As I already said, let $a_n \gt 0$

Let $M=\sup \{a_n : n\in \mathbb{N} \}$

Let $s_n=a_1+a_2+..+a_n, n\in \mathbb{N} $

Therefore $s_n \to \infty$ as $n\to \infty$

Consider the partition $P$ of $[0, s_n]$ given by

$\{0, s_1, s_2,..., s_n\}$

Since $f(x)$ is decreasing , the lower sum

$L(P,f)=a_1f(a_1)+a_2f(a_1+a_2)+...+a_nf(a_1+a_2+...a_n)$.
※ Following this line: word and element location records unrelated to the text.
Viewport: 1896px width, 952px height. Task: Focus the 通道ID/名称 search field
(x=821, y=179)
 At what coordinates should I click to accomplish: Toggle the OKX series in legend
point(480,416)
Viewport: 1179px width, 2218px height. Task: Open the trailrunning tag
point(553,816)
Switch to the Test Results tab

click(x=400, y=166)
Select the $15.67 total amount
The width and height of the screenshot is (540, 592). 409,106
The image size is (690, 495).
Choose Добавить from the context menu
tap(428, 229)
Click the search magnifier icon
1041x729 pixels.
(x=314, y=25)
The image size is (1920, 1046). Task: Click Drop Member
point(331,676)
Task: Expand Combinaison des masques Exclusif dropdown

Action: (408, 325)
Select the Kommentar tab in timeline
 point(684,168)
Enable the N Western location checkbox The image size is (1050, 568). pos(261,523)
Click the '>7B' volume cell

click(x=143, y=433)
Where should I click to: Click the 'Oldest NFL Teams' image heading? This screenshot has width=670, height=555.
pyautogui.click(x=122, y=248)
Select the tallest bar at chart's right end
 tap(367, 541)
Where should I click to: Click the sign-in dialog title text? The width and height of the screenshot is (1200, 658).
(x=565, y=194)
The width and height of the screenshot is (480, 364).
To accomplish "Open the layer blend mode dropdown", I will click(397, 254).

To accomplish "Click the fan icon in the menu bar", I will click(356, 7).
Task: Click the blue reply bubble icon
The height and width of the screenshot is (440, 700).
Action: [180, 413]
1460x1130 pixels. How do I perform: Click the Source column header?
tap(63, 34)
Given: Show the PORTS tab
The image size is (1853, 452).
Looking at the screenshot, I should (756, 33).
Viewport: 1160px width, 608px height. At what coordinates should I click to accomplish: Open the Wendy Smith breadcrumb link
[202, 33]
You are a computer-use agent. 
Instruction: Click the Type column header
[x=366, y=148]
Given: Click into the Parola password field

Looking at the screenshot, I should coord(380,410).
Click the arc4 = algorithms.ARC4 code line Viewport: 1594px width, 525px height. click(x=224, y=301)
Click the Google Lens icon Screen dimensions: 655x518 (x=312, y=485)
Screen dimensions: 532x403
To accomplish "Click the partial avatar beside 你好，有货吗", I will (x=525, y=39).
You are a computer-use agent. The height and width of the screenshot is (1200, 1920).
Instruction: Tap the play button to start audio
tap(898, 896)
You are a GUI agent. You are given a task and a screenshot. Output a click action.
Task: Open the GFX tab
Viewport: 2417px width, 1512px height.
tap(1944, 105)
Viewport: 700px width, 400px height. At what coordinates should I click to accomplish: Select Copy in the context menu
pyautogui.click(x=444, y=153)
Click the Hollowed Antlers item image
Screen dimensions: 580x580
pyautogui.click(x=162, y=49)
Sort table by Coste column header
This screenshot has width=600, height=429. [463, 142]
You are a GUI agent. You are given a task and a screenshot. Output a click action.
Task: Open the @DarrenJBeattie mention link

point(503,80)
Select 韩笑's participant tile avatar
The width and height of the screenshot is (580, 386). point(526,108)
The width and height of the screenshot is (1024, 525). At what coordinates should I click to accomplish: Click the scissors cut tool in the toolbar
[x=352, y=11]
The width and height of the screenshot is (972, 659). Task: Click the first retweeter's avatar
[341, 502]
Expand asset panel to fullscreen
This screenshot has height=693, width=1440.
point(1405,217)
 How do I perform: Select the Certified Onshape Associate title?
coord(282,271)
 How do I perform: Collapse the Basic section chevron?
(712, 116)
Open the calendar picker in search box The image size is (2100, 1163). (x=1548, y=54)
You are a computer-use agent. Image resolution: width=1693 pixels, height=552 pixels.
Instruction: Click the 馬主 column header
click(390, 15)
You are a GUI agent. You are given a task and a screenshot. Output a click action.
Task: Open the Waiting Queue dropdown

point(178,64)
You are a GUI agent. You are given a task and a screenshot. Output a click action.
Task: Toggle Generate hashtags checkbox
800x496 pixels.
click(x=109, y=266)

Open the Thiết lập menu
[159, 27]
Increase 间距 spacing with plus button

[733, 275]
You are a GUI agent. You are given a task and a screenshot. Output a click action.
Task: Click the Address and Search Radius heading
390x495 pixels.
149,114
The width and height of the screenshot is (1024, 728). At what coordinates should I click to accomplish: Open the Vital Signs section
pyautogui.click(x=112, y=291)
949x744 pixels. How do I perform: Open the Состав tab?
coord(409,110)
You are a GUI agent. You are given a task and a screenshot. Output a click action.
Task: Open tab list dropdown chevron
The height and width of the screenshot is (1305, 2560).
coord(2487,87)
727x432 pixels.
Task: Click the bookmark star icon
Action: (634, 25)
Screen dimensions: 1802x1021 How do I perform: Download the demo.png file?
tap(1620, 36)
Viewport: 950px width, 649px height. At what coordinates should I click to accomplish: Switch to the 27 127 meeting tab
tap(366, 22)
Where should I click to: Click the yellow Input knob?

$=\sum_{i=1}^n a_i f (s_i)$

So $L(P,f)$ is one of our required sum here.

We know that

$L(P,f) \le \int_0^{s_n}f(x)dx \quad (1)$

Similarly $U(P,f)$ is the Upper Reimann Sum and it can be easily proved

$U(P,f)-L(P,f) \le ||P|| \{f(0)-f(s_n)\}$

$\le Mf(0)=k$ (say), a constant

$L(P,f) \ge U(P,f)-k \ge \int_0^{s_n} f(x)dx-k $

Therefore from $(1)$

$\int_0^{s_n}f(x)dx -k \le L(P,f) \le \int_0^{s_n} f(x)dx $

and thus

$\int_0^{s_n}f(x)dx -k \le\sum_{i=1}^n a_i f (s_i) \le \int_0^{s_n} f(x)dx \quad (2) $

Now, let $F(x)=\int_0^x f(t) dt$.

Then $F(x)$ is monotone increasing since $f$ is positive.

Let $\lim _{n\to \infty} \sum_{i=1}^n a_i f (s_i)$ exist .

Then clearly, $\lim_{n\to \infty} F(s_n)$ exist from $(2)$. Now we must have

$\lim_{x\to \infty} F(x)\lt \infty$ otherwise $\lim_{x\to \infty} F(x)=\infty$ and hence $\lim_{n\to \infty} F(s_n)=\infty$, a contradiction.

So $\lim_{x\to \infty}F(x) \lt \infty \Rightarrow \lim_{n\to \infty} F(n)\lt \infty$

and hence $\sum_{n\ge 1} f(n)$ exist by Abels Integral Test

Thus if $\sum_{n\ge 1}a_nf(\sum_{i=1}^na_i)$ exist then $\sum_{n\ge 1}f(n)$ also exist.

Arguing in the reverse way, the converse can be shown.